Published August 30, 2008 01:18 am - Fans identify with athletes and teams because they admire a player and/or team’s identity. For fans of Sharon High football, past success has been the product of running the ball.
Sharon tops Farrell, 14-7, to capture Steel Bowl
By Ed Farrell
Herald Assistant Sports Editor
Fans identify with athletes and teams because they admire a player and/or team’s identity. For fans of Sharon High football, past success has been the product of running the ball.
So with Friday night’s season-opening Steel Bowl backyard rivalry tied at 7 with approximately 10èminutes remaining, Tigers taskmaster Bob Fromm scrapped the spread offense and took a page from the playbook of the past.
“It’s good that we can adapt and do what we need to do to win ballgames,” Fromm summarized from Anthony J. Paulekas Stadium’s sod following his Tigers’ 14-7 triumph.
Junior tailback Ron Howard had a career night with a 16-carry, 109-yard rushing performance that included the game-winning 2-yard plunge with 3:25 remaining.
After forcing Farrell to relinquish the ball on downs a yard shy on a 4th-and-7 play from their 23-yard line, the Tigers traversed 83 yards in 13 plays, consuming 7 minutes and 9 seconds. Howard highlighted the series with 8 totes for 64 yards, including a 38-yard jitterbug burst on a 2nd-and-10 from Sharon’s 38.
“It wasn’t just me. It was my team helping me, boosting me up, it was the fans, it was everybody!” the high-fiving Howard related. “I was just seeing my team’s faces. I didn’t want them to lose this. We’ve got seniors and this was their last time in the Steel Bowl, and I wanted to do this for them; not for me, for them.”
Sharon’s spread somewhat sputtered during the first half, amassing only 77 yards on 27 snaps. Ultimately, however, the Tigers toted the ball 35 times, outrushing Farrell 159-110.
“When you play against Farrell, the old adage is, ‘run right at ’em, because you can’t run around them because there’s too dang much speed on the field,’ ” Fromm explained. “We decided it was best for us to go away from what we were doing and run right at them, and our kids responded.”
Frustrated Farrell head coach Jarrett Samuels found it difficult to fathom his team’s 13 penalties that cost them 80 yards. With less than 4 minutes remaining in the third quarter Steelers’ signal-caller Danny Odem optioned 5 yards for an apparent go-ahead score, but it was negated by a holding call. That, plus a subsequent delay-of-game penalty forced Farrell to punt.
“We’ve got work to do — as coaches and players,” Samuels said. “There were just too many miscues out there. We worked on them over and over and over. I don’t know if it was first-game jitters or what.
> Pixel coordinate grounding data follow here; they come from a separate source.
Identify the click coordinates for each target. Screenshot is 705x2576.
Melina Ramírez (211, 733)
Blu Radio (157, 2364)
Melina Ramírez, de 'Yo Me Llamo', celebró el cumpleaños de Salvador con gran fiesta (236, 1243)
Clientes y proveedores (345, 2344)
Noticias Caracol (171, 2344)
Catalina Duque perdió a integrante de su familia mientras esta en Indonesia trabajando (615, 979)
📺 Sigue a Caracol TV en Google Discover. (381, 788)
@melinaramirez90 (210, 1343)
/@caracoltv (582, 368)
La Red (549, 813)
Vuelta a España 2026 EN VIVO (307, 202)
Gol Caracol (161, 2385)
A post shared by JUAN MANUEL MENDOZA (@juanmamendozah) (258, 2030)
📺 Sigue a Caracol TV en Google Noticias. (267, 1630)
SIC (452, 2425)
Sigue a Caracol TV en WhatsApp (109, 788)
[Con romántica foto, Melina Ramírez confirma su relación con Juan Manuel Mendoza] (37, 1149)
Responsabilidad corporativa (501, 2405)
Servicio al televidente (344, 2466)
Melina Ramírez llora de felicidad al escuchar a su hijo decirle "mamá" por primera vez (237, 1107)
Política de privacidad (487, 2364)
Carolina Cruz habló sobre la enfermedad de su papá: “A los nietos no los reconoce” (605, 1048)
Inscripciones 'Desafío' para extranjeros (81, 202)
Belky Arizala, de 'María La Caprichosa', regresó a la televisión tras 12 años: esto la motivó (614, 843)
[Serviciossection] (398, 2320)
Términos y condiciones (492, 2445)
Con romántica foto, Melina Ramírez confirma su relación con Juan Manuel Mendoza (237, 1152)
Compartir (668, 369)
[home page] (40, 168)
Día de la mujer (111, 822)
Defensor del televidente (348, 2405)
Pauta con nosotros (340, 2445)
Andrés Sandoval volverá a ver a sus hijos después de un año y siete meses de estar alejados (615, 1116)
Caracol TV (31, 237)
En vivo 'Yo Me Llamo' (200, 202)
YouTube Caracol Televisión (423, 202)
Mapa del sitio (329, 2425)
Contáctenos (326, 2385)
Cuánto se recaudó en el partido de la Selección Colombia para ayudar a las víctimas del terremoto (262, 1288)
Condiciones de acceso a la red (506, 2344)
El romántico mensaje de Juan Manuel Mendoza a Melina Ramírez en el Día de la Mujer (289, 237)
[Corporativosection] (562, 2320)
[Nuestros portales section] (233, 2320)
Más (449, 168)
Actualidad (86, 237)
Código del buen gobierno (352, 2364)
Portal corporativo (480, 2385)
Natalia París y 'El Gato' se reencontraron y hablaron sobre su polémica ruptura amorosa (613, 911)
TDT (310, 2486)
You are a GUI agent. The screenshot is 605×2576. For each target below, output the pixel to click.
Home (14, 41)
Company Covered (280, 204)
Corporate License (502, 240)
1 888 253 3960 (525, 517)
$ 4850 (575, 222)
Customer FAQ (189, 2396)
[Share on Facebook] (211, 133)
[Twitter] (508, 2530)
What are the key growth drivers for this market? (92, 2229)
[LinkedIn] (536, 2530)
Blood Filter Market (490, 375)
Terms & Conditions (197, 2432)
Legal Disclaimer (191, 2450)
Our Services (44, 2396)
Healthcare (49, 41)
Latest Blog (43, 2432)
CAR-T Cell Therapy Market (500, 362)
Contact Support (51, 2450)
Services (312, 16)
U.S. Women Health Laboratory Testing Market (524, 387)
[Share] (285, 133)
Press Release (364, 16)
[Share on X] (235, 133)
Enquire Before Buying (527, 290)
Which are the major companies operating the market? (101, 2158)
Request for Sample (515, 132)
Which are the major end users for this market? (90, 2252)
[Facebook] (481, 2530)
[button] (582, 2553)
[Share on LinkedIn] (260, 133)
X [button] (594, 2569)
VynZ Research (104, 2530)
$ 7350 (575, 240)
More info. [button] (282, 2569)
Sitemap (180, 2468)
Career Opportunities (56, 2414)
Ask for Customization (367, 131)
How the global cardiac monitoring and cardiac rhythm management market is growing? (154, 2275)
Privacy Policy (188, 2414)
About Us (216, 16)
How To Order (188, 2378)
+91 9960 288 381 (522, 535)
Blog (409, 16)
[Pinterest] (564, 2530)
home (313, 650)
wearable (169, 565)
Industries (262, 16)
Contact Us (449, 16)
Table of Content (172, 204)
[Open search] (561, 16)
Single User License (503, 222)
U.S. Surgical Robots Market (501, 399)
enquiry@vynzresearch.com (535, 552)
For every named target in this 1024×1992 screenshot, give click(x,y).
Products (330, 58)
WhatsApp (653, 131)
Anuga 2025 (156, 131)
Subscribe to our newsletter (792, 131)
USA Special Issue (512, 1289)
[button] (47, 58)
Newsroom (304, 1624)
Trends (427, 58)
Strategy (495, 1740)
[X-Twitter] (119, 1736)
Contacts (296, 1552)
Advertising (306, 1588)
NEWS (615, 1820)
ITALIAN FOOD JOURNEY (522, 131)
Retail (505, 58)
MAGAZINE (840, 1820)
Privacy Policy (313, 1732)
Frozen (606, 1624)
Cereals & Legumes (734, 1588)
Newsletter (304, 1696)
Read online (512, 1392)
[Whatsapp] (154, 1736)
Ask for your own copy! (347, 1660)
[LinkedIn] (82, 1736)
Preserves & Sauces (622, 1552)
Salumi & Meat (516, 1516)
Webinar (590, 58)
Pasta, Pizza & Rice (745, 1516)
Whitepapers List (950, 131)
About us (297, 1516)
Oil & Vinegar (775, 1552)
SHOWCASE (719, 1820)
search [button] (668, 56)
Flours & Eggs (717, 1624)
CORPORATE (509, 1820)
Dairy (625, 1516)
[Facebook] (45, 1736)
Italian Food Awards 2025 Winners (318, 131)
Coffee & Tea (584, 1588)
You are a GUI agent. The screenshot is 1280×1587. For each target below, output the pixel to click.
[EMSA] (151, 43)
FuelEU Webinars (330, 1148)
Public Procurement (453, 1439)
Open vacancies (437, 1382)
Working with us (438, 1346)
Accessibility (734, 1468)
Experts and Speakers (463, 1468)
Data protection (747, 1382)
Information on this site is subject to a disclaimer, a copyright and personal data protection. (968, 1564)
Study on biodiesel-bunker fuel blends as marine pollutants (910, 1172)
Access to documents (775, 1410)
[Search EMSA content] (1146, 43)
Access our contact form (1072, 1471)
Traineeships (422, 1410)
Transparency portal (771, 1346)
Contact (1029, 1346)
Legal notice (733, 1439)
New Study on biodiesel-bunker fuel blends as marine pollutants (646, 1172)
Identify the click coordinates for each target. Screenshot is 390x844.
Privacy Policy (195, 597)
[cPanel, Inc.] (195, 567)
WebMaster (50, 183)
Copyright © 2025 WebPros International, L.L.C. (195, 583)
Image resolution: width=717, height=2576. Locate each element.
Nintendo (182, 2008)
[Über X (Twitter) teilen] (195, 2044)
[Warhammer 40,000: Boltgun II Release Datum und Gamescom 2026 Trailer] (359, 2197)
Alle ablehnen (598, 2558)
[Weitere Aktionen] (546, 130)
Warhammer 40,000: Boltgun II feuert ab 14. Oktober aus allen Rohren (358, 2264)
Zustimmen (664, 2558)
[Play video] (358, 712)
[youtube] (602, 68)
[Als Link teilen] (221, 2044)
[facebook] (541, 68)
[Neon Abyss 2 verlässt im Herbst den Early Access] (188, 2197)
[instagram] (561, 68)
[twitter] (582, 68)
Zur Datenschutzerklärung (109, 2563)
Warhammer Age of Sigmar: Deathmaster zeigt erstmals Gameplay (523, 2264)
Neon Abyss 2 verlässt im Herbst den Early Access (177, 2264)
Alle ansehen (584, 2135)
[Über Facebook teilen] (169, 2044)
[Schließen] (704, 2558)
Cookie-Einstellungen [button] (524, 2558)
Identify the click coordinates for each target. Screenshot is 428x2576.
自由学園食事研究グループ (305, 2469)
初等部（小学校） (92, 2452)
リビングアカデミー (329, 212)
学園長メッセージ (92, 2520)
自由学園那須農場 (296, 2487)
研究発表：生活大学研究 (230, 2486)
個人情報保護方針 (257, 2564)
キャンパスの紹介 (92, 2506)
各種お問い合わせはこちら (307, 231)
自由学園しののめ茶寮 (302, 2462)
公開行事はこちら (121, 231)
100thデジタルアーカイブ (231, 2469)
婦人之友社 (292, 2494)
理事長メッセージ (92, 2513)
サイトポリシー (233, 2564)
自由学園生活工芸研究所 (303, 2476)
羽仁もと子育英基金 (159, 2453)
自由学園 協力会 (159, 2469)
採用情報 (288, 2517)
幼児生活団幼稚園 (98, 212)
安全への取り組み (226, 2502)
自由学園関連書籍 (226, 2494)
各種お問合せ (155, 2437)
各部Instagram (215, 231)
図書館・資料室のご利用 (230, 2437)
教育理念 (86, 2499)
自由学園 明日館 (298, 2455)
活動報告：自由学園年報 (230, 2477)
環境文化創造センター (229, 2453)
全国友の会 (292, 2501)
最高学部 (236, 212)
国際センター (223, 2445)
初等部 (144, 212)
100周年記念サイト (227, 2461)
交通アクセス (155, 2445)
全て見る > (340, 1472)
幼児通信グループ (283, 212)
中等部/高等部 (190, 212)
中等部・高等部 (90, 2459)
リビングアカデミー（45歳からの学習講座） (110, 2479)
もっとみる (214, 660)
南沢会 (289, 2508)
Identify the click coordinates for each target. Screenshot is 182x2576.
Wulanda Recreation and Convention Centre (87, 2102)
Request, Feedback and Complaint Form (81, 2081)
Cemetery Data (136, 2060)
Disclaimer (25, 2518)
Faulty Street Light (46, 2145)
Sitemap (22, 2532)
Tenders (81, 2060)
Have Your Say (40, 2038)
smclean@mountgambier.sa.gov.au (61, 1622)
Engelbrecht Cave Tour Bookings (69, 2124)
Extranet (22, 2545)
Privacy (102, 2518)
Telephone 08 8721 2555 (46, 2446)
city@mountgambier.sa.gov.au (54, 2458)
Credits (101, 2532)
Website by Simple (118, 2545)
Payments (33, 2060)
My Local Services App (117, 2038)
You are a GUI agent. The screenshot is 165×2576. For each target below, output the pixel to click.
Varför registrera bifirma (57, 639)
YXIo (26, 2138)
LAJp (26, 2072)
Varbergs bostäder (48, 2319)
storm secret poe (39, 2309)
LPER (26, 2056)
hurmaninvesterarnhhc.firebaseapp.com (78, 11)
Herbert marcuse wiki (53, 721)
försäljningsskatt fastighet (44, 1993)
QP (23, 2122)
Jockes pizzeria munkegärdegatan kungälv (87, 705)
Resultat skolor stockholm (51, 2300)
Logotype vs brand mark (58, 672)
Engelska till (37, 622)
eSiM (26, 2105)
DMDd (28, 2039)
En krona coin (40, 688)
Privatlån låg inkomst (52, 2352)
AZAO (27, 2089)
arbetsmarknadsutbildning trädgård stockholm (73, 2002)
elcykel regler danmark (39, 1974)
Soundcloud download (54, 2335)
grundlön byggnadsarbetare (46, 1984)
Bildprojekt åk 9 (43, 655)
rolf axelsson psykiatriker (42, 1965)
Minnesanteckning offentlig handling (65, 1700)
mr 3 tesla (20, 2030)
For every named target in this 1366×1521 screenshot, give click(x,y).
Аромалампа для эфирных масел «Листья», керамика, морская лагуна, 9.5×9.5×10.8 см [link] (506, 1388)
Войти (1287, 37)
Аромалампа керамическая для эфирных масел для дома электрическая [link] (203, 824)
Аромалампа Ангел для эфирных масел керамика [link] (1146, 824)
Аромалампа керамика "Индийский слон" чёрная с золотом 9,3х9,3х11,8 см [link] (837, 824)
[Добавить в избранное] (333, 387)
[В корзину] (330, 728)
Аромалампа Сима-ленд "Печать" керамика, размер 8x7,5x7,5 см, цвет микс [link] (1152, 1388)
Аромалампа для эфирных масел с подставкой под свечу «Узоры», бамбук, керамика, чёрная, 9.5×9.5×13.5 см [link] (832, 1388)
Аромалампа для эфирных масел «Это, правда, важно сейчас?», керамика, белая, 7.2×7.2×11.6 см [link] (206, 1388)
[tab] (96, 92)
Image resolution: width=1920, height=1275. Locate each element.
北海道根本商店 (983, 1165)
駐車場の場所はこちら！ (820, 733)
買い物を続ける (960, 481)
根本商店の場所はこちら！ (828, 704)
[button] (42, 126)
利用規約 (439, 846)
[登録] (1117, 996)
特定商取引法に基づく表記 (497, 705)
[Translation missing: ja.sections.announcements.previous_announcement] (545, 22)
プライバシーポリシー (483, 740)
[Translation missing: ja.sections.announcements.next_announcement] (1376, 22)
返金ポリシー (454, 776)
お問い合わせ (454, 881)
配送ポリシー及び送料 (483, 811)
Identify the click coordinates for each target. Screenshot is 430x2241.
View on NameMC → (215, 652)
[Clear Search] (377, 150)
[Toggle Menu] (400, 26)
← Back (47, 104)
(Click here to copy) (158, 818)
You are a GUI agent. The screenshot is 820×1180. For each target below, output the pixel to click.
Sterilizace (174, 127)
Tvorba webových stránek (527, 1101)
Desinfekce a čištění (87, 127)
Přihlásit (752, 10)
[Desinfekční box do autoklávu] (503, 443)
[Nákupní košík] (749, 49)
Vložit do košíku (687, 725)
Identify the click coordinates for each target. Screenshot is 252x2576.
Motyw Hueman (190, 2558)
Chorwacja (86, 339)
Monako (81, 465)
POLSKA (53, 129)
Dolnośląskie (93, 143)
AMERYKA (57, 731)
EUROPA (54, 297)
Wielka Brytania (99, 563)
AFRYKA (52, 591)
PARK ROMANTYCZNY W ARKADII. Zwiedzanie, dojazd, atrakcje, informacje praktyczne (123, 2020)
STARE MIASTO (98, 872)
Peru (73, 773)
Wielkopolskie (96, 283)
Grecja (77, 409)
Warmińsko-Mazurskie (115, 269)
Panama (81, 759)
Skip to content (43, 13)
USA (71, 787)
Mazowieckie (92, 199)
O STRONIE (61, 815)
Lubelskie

But that was the more disciplined team tonight, that was the more determined team tonight, and they earned it.
“Discipline. The same thing we talked about all offseason, all during camp, and we didn’t come out and execute,” Samuels continued. “Missed tackling, jumping offsides, 80 yards in penalties. We cannot come out here and play a team of this caliber and expect to win.”
The first half finished in a 7-7 stalemate.